At least 3% of UK adults – around 1.6 million people – now use a trading app.
It is therefore vital that firms make sure consumers understand the features and risks of complex ETPs, to enable them to make informed decisions.
2. What we looked at
We reviewed a sample of platform and wealth management firms of different sizes. All offer complex ETPs to retail consumers on an execution-only basis.
Our focus areas
We assessed how distributors meet Consumer Duty expectations relating to:
3. What we found
Here we highlight examples of good practice observed and areas for improvement.
Section 3.2 on price and value only includes observations on areas of improvement.
3.1. Products and services
Target market and distribution
To assess how firms meet their obligations to identify and distribute complex ETPs only to the intended target market, we focused on the requirements set out in the Product Intervention and Product Governance Sourcebook (PROD), specifically the PROD 3 rules.
Key risk: Weak target market assessments and poor distribution controls mean consumers outside the intended target market may have access to products that might not meet their needs, which could lead to poor outcomes.
Examples of good practice
Some firms clearly defined the target markets for each product offered. For example, the target market for complex ETPs included consumers with:
- High tolerance for risk.
- Prior experience trading complex ETPs.
- Sufficient capacity for loss.
Some firms set out clear characteristics of consumers who would not fall within the target market (for example, consumers with low financial resilience or poor digital skills) and proactively restricted access for them.

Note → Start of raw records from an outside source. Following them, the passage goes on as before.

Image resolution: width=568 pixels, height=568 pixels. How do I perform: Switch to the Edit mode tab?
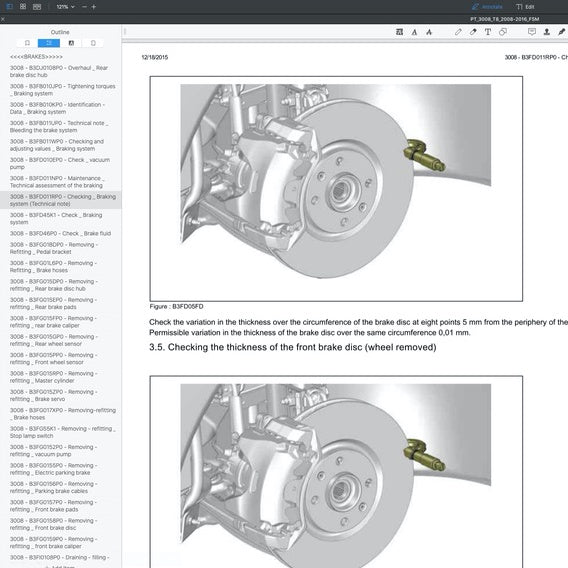(525, 7)
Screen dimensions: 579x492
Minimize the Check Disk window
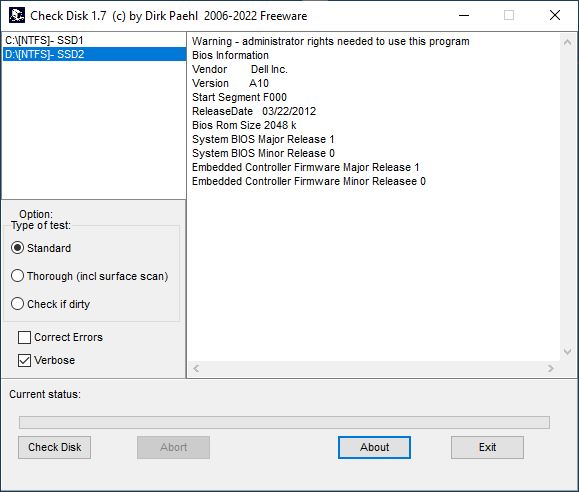[464, 16]
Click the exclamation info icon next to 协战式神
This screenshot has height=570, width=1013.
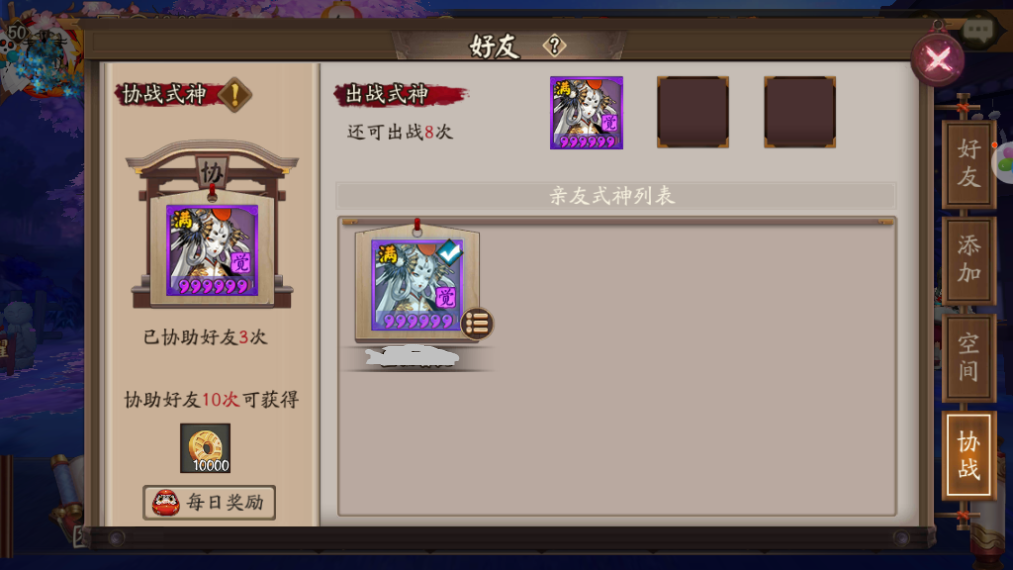point(235,94)
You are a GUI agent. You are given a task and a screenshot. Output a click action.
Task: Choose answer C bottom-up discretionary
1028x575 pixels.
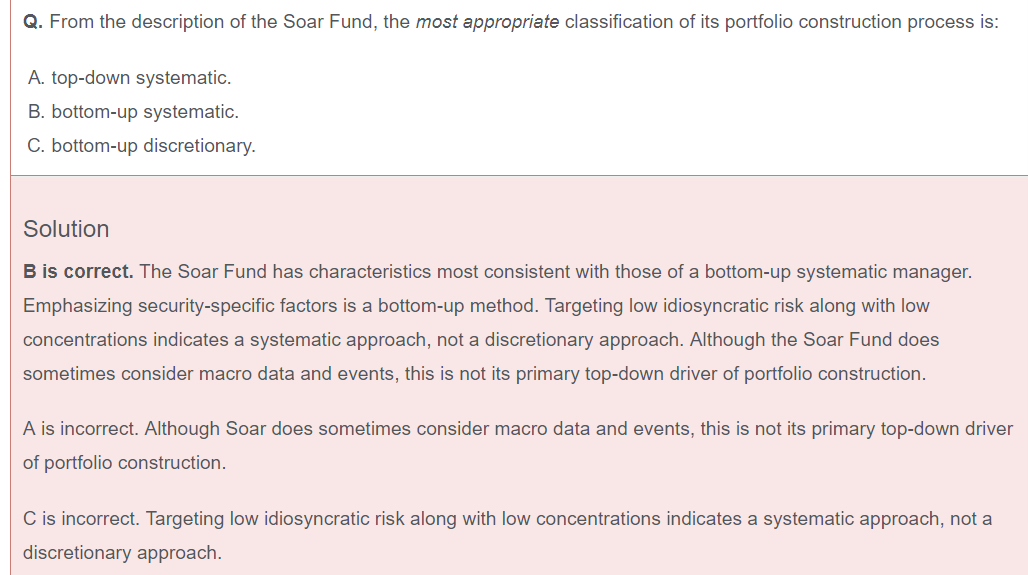click(141, 146)
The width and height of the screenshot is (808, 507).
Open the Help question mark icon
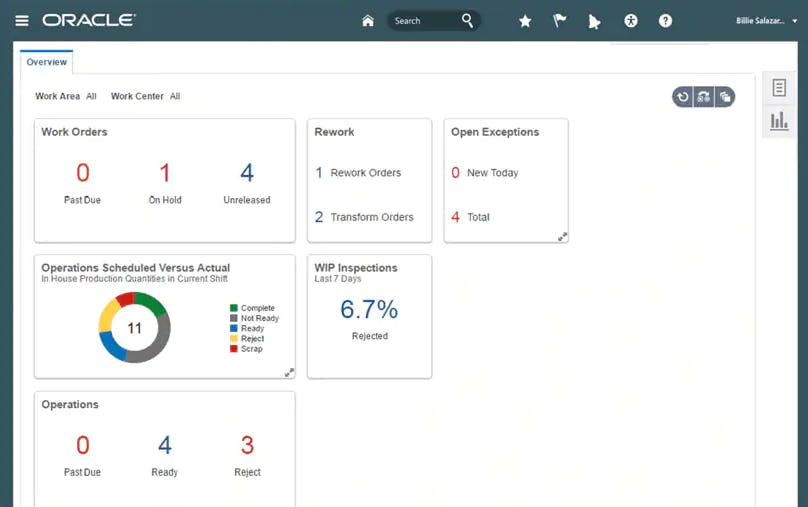click(x=665, y=21)
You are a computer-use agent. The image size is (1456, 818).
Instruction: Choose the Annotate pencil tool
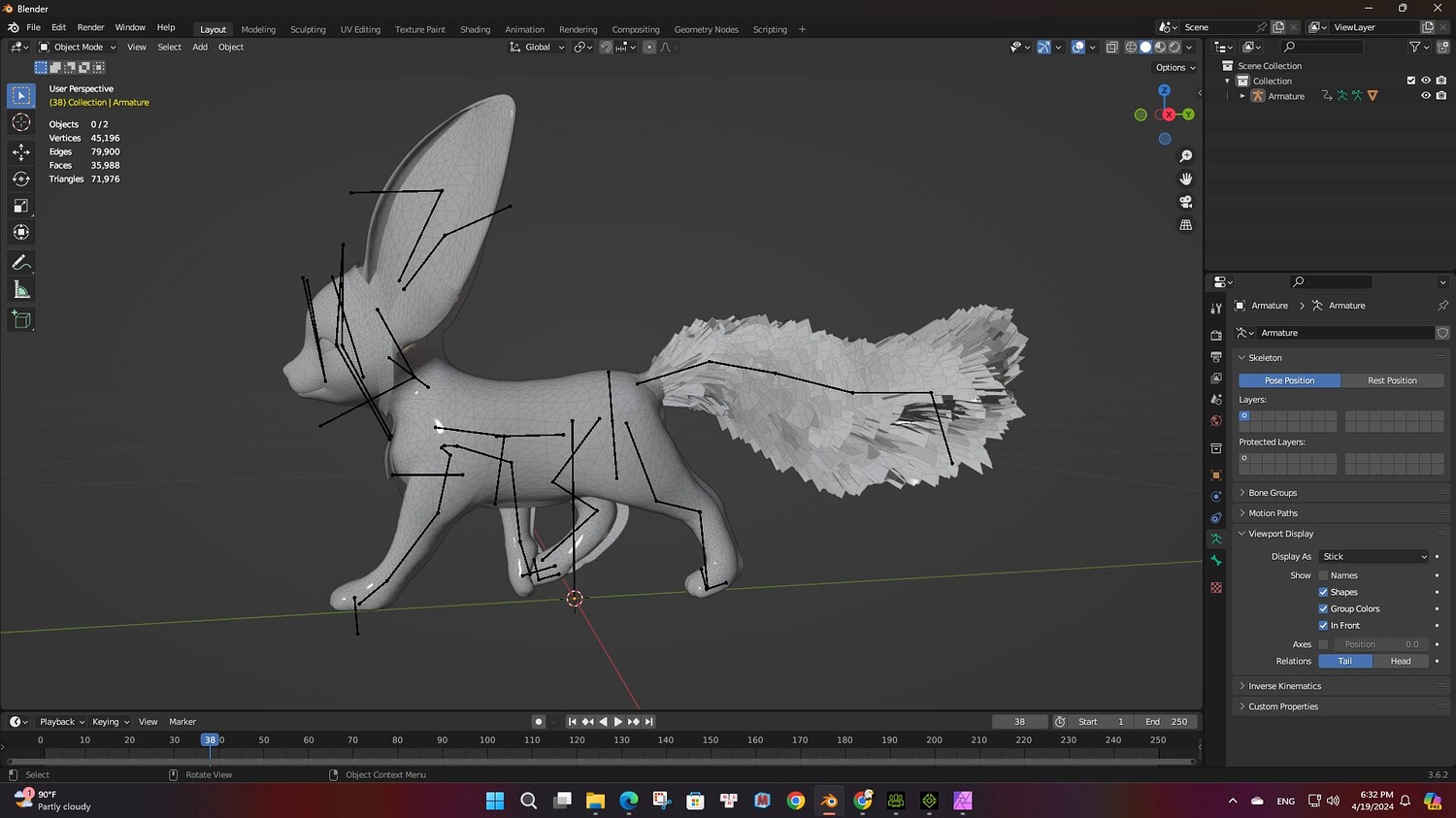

Some firms used both manufacturer and firm-level data to further refine their target market, conducting regular reviews of the target market and distribution arrangements.
Areas for improvement
Many firms were reliant on the manufacturer’s target market, sometimes defining their target market as simply ‘retail consumers’ without considering product complexity or consumer vulnerability.
There were often insufficient controls in distribution arrangements, with firms relying solely on the appropriateness test as a control. These controls were often not robust enough to have the desired effect.

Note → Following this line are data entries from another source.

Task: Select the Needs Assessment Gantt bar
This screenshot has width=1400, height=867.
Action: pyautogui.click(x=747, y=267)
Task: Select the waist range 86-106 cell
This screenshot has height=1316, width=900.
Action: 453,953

Some firms didn’t review their processes regularly to identify and prevent distribution to consumers outside the intended target market.
What we expect
Distributors should define and regularly review their target market for complex products at a granular level. In determining the target market, distributors should use information obtained from manufacturers and information they have on their own customers.
Firms must also be able to evidence they’ve given sufficient attention to their distribution strategy to make sure products are only distributed to the intended target market and take proactive measures where harm has been identified.
Appropriateness testing
Approximately 70% of consumers from the firms we reviewed passed appropriateness tests (APT) first time. Of the firms we reviewed who use binary questioning to ask consumers to self-assess their knowledge, first time pass rates were typically higher.

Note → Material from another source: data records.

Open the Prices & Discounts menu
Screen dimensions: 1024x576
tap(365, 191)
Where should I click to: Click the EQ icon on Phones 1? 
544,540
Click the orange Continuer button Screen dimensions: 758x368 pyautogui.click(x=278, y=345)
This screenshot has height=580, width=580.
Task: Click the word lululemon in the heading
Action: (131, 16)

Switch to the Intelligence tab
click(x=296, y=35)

Within some wealth management firms, relationship managers assess appropriateness based on their understanding of their consumers. Without appropriate controls in place, this could potentially lead to inconsistent outcomes.
Key risk: Failure to test consumer knowledge robustly means consumers may not understand the risks and features of investing in complex ETPs, potentially leading to poor outcomes and significant losses.
Examples of good practice
A small number of firms used product-specific tests for complex ETPs. This allowed firms to assess consumer knowledge and experience of the features and risks unique to complex ETPs.
Effective tests required a high threshold of correct answers to pass, alongside scenario-based questions and meaningful frictions such as lockout periods and limits on retaking the test.
Some firms required consumers to retake the test periodically to make sure knowledge remained up to date. They provided educational materials to consumers who failed.
Most firms did not allow a consumer to trade complex ETPs unless they passed the test.
Areas for improvement
Most firms used generic tests that did not cover ETP-specific risks. So, it’s unclear how they could assess whether consumers had appropriate knowledge and experience to trade complex ETPs.
Some firms had pass rates as high as 100%, which could indicate tests were ineffective.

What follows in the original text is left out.